We are all unique, one of a kind and no one else will compare. Our world today, is constantly analysing every inch of our lives, pushing and pressuring us to be the best idyllic person there can possibly be. If it’s not our bodies then it’s our job. If it’s not our job, it’s our home. If it’s not our home, it’s the way we socialise. The list for perfection goes on and on! Even now I am constantly searching for the best ways to eat, live, love, travel and keep fit. But the question I always come back to is ‘Will that really solve all my problems and make me happier?’ the majority of the time the answer is no. They may contribute to my overall happiness in the short term, but what will really keep me happy in life, is if I take care of my soul and it’s true desires. Worrying over the way we look to the rest of the world is a life wasted, as we can never please everyone. We need to gain better perspective of the value of what we already have instead of searching for more of what we probably won’t ever reach because it is too much to expect of anyone to ever maintain.
Though I am not there yet, I am taking each step at a time pacing myself at my speed, trying not to expect too much too soon.
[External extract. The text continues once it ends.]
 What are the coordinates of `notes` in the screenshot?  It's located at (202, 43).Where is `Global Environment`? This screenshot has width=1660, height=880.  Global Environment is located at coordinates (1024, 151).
Appreciate how much I love the people around me and what I have to live for. Here on this page, I aim to open the door into my unseen world and hope that you can begin to maybe understand a little more about mental health, or even relate to my story. For all of you out there, no matter where you are in your journey through life- there is always hope. I never thought this would ever be so for me. I was convinced I was condemned to an existence with Ana or I would just cease to exist anymore because of her. Hold on the light inside of you that got you here today. The yellow bricks grow brighter and brighter the further along I go, so there is hope in recovery to once again be free. That is where I dream to be, free as a butterfly.